Your task → The storminess excerpt below names the most intense stormy seasons in the Gulf of Cadiz area. List those years.

Document extract →
□ □ □ □ □ □ □
Those stormy seasons do not coincide with studies on storminess along other Atlantic regions of the Iberian Peninsula; rather, the Bay of Biscay area shares a common temporal behavior with northerly latitudes. The most intense stormy seasons in the Gulf of Cadiz area were 2010, 1963, and 1996, when cyclones followed a southerly-displaced track, which was related to the negative phases of the NAO [42
]. Storm variability along the northern coast of Spain closely resembles the storm activity north of 55° N: low during the 1950s, increased through the 1960s, and peaking in the early 1990s, before decreasing until 2014 [44
]. Such a trend was part of a decadal variability which, at secular time scales, does not show a trend in storm numbers.
□ □ □ □ □ □ □
Input data →
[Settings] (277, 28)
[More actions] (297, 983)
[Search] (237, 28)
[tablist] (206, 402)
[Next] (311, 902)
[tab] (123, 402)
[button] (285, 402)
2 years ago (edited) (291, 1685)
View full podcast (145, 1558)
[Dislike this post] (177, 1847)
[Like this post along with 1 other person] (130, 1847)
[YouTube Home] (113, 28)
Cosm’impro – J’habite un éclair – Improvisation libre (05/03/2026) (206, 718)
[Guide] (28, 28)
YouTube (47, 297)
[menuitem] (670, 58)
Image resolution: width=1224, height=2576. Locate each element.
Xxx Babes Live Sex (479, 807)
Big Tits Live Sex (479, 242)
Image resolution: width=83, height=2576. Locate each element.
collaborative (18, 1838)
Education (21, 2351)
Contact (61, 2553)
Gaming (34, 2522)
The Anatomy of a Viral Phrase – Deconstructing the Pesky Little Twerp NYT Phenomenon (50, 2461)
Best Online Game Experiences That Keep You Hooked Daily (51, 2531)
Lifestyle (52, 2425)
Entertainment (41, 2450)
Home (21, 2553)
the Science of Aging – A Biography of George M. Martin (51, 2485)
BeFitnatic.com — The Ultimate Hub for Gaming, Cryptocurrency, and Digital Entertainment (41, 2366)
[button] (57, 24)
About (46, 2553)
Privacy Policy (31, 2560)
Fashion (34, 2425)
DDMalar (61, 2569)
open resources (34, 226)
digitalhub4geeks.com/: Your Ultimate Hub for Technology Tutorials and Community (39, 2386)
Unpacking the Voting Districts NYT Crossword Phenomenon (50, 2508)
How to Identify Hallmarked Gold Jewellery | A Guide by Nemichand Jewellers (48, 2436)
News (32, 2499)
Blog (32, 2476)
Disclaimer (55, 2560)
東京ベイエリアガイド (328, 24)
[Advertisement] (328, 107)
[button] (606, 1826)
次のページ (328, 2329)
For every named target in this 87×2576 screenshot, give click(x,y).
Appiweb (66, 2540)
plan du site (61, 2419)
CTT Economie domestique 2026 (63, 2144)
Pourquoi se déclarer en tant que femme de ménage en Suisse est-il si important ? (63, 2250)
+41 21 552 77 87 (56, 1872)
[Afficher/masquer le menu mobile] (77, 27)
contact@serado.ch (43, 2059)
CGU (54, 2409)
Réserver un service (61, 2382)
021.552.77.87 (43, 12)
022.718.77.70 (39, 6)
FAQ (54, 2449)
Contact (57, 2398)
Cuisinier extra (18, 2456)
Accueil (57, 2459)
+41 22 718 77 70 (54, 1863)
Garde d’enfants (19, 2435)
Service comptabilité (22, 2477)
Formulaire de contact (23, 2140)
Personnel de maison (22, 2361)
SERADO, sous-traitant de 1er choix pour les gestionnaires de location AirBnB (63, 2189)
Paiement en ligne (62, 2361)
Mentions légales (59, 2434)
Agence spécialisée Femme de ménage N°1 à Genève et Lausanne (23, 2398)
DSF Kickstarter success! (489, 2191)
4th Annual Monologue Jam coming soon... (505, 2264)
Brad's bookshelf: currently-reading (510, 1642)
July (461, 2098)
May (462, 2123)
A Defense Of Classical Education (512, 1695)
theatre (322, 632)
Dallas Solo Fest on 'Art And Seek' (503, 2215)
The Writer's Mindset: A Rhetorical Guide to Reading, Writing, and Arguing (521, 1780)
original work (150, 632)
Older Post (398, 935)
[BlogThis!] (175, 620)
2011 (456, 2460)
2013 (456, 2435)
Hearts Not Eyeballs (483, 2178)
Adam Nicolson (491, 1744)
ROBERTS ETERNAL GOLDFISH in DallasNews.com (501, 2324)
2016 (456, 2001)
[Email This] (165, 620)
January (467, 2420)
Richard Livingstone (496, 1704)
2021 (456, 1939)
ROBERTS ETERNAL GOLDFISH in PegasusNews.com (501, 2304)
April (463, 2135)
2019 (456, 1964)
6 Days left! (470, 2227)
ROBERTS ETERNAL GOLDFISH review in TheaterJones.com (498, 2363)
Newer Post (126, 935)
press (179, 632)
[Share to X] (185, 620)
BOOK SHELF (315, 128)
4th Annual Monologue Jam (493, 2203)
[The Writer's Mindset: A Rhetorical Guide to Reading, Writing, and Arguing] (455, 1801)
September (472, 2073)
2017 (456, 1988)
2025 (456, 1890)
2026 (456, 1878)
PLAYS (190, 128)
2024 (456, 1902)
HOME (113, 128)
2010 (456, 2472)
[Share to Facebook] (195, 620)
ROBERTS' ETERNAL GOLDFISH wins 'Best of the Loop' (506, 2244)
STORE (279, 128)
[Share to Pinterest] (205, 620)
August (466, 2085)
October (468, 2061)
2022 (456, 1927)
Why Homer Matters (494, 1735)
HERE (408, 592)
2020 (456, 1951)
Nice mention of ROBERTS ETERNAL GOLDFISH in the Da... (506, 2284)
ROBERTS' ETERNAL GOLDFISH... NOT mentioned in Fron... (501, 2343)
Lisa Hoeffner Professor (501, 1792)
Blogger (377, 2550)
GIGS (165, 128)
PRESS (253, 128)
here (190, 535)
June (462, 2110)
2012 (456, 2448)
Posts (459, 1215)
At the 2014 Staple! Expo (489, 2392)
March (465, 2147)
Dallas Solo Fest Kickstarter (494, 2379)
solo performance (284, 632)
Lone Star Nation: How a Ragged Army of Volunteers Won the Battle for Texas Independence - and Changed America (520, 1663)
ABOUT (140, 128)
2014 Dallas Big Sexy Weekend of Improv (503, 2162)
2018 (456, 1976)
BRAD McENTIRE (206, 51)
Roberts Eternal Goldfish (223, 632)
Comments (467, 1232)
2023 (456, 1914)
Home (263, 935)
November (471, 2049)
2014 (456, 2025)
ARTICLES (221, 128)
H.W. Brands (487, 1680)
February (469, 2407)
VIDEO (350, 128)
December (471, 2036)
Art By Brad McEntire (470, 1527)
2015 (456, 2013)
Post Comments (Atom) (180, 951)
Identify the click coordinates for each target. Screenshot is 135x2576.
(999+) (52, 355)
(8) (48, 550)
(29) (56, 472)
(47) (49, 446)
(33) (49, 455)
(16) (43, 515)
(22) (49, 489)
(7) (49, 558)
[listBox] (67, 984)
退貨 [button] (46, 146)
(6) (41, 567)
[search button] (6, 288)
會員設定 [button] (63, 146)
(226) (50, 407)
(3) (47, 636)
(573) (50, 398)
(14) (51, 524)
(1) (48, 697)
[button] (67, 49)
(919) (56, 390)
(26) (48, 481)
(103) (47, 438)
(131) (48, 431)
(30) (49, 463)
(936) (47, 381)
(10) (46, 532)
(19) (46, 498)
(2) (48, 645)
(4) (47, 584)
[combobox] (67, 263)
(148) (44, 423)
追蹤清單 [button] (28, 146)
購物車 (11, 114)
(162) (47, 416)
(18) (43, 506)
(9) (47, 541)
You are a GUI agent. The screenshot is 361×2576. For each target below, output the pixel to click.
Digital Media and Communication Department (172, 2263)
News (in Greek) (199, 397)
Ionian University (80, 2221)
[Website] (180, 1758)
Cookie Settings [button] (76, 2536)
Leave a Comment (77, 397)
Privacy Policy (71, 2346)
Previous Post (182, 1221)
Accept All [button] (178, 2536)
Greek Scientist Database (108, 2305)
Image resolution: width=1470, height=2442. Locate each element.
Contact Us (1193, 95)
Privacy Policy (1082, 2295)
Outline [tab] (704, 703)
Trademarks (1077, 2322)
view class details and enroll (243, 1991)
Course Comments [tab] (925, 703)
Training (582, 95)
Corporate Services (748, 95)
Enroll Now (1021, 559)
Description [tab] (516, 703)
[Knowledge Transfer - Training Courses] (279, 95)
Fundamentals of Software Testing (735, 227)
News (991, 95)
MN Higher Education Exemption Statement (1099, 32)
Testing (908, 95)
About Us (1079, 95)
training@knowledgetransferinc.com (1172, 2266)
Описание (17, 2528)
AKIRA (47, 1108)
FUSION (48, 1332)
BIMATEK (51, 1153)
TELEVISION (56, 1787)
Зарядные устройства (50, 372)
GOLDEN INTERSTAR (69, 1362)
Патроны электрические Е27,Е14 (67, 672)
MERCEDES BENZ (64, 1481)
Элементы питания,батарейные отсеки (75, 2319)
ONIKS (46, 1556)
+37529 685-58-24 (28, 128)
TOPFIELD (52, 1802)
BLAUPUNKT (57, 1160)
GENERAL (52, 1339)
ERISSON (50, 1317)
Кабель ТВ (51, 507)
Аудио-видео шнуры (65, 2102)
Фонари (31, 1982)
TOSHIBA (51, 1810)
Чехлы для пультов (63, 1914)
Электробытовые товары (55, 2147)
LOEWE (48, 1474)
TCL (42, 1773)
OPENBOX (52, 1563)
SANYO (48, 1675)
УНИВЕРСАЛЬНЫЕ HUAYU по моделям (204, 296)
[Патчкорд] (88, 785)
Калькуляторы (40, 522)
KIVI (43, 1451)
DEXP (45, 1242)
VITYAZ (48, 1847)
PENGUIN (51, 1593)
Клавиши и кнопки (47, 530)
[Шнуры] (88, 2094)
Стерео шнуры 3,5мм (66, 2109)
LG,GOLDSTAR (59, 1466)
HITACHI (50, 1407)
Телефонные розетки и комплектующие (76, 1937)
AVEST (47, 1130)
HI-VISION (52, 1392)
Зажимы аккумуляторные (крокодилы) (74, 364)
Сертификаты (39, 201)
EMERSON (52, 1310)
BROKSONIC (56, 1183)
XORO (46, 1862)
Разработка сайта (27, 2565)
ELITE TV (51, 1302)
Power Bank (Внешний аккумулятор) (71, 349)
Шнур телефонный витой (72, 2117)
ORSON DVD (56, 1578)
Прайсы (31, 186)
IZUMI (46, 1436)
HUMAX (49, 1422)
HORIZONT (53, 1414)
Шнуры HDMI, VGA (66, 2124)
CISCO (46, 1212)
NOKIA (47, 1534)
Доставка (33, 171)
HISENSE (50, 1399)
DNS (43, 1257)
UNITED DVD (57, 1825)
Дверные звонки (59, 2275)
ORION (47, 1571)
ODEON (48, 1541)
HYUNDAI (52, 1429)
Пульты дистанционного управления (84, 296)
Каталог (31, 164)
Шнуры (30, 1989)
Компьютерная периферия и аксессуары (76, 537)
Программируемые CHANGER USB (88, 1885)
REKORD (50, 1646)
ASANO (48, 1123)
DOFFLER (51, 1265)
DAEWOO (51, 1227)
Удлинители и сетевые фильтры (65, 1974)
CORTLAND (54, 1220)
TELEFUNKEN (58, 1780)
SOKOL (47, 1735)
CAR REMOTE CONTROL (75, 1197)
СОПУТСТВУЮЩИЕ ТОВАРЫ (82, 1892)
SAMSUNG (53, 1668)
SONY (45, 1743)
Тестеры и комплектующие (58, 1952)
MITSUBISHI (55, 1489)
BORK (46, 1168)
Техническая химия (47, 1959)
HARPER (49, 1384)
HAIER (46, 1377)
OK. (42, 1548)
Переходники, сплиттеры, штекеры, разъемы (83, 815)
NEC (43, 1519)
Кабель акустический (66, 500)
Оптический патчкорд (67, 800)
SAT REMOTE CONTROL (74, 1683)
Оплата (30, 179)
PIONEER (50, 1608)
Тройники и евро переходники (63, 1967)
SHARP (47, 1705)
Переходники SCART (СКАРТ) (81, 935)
□ □ □ □ □ □ □
Result → 2010, 1963, 1996